(Beginning of DATA SHOWN)

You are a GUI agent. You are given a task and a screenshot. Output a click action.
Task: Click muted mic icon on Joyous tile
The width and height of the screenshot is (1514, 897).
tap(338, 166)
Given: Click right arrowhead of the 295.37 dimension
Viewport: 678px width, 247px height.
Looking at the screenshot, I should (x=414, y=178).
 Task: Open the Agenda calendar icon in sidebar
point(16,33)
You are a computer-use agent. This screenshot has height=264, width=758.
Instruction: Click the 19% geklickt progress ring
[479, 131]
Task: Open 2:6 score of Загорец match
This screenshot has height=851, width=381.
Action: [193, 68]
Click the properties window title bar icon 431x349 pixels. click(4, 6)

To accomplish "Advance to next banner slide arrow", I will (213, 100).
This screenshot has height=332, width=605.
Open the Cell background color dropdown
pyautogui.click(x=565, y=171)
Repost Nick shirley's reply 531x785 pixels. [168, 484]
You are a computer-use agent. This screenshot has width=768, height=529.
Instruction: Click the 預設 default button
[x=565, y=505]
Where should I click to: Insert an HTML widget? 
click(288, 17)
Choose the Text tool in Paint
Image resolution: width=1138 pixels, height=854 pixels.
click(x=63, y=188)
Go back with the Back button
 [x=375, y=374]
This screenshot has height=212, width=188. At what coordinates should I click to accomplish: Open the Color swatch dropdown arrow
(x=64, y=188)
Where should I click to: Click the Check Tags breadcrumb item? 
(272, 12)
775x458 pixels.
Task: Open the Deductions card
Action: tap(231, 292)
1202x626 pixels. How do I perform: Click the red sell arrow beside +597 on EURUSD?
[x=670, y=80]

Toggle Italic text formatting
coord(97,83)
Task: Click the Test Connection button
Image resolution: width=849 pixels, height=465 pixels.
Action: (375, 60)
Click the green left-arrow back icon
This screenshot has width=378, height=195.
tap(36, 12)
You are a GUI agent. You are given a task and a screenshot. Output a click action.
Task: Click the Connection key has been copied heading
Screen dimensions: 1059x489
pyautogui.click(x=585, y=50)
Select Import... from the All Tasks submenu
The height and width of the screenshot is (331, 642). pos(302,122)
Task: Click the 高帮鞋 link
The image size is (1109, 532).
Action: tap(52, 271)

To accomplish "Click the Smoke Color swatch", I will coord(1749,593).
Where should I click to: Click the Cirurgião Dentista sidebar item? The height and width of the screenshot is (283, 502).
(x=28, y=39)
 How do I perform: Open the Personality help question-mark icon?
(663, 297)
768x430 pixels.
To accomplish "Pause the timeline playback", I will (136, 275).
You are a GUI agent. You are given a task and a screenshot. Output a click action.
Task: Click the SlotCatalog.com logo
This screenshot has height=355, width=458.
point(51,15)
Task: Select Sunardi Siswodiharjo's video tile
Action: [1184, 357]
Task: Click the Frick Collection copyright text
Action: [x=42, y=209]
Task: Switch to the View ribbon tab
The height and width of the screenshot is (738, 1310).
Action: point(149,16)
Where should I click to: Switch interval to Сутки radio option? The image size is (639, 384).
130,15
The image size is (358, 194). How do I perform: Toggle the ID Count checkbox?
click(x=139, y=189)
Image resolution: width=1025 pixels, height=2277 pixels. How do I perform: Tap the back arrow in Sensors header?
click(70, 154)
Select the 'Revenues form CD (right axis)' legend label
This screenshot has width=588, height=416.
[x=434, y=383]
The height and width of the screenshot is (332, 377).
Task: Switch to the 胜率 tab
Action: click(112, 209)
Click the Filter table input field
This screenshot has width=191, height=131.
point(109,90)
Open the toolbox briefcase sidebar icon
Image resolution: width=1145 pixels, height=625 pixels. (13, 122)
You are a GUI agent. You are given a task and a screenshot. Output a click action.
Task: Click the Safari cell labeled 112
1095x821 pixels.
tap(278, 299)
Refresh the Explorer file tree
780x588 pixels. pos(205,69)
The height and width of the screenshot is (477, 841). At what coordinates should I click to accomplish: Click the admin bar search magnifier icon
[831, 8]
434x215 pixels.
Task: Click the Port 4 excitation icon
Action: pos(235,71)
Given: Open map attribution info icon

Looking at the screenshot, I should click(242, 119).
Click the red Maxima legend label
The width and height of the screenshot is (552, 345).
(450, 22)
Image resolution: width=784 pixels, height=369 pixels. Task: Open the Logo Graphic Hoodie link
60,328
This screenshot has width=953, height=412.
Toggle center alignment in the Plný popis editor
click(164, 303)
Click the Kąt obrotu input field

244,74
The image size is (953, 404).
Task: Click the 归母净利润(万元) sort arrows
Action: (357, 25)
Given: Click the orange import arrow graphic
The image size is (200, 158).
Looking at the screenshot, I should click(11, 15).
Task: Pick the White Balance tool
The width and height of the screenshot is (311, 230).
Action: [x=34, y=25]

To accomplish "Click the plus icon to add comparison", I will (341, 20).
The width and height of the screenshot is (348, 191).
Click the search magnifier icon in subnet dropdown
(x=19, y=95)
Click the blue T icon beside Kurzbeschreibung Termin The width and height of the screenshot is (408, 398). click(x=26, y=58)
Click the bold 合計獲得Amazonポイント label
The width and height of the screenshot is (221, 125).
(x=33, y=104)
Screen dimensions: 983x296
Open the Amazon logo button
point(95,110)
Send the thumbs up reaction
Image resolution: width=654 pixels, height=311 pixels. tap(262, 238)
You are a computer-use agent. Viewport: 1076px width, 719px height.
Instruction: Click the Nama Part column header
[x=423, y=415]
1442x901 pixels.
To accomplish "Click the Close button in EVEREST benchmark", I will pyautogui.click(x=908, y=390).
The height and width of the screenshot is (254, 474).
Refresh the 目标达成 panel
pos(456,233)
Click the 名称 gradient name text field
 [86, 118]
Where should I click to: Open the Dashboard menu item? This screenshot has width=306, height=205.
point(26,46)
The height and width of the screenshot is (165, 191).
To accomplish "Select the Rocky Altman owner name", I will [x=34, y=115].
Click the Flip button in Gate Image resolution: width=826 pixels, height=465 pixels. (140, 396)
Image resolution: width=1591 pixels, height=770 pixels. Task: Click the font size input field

(End of DATA SHOWN)

ASSIGNMENT. Using the data above, tally the lines that contain the string "computer" and state only the result.

TASK ANSWER. 3